John Gust: lol, machen Sie sich bereit für eine Loooong-Liste.

An diesem Punkt lieferte das Team eine enorme Liste in einer Datei. Das beliebteste im Studio war Valheim (3 Personen), auch Führer (2 Personen), auch Führer (2 Personen) sind: Unter den USA, Diablo 2: Auferstehung, Neue Welt, Warhammer – Vermintid 2, Zweiter Weltkrieg Z. Hier ist die vollständige Liste.

RIGEBOROD: Das sind beeindruckende Listen, danke. Und erinnerst du dich an die Spiele, die du vor 10 Jahren spielst?

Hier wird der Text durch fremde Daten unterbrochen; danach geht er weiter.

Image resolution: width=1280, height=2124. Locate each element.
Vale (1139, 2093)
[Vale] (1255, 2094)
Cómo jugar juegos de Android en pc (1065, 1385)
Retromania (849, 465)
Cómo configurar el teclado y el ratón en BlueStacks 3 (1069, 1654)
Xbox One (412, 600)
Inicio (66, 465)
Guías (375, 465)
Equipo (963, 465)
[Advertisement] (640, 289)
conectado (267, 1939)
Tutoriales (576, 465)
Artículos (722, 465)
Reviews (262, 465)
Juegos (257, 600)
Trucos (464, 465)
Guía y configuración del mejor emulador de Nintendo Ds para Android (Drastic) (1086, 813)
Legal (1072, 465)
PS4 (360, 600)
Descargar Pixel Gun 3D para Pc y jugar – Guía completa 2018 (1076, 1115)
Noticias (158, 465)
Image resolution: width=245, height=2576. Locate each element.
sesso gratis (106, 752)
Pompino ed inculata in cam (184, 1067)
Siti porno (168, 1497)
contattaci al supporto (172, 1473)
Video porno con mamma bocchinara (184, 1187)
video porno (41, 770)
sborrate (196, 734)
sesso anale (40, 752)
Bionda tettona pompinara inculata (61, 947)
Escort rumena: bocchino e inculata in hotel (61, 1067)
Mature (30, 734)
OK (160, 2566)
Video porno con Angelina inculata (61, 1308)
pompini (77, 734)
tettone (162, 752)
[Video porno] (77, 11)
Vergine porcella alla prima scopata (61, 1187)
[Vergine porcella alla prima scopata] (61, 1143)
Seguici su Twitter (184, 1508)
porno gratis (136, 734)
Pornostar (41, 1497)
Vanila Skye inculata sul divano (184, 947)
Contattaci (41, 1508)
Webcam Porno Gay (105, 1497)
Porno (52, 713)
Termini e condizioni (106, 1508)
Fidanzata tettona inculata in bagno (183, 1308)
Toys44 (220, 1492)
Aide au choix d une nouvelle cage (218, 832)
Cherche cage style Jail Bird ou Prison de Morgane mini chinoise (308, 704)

Was hat sich in Ihren Präferenzen geändert?

John BUST: Bisher ist der allgemeine Konsens andere MMOs, wettbewerbsfähige Spiele, und dass wir viel entspannter sind, dann waren wir damals zurück.

RIGEBOROD: Kannst du beschreiben, wie das Spiel für einen erwachsenen Aufstand aussehen soll?

John Gust: Meinst du für jemanden von 30 Jahren?

RIGEBOROD: Erwachsene zu werden, ist eher über die Entscheidungsfälle anstelle von besonderem Alter imo.

John Bust: stimmte zu, ich wurde ein bisschen weggeworfen. Spiele, wie alle anderen Formen der Kunst oder Unterhaltung, sind völlig darüber, was Sie persönlich verlassen. Viele Leute suchen nur nach etwas, um sie sich im Moment besser zu fühlen, indem sie sich auf ihre Bedürfnisse erreichbar fühlen, was viele Spiele sind, die sich gut anbietet. Vielleicht ist das Zeichen eines reiferen Ansatzes für Spiele, und andere Kunst, ist: Ermöglicht Ihr Leben und Ihre Vorurteile neue Erkenntnisse oder Herausforderungen für Ihr Leben und Ihre Vorurteile? Bereichert es dein Leben in irgendeiner Weise? Wir denken, ein Fokus auf den sozialen Aspekt der Extres-Adrift ist auf die eine Möglichkeit, die Leben der Menschen zu bereichern, und die Tiefe des Spiels haben, in dem Entscheidungen getroffen werden müssen, und die richtige Wahl ist nicht immer klar, z. B. in unserer Verzweigung Quests, hilft, den Wert eines Spiels zu erhöhen. Wir müssen auch ansehen, wer unsere Spiele zielen. for-Spieler heutzutage sind im Durchschnitt etwa 35 Jahre alt und haben Arbeitsplätze und vielleicht Familien. Ich kann sagen, dass wir versuchen, Glecher sowohl anspruchsvoll als auch respektvoll der Zeit der Spieler abzutreten.

RIGEBOROD: Was bedeutet „respektvoll der Zeit der Spieler“? Sollte ein Buch (oder ein Film) für eine gewachsene, kürzer sein als für ein Kind?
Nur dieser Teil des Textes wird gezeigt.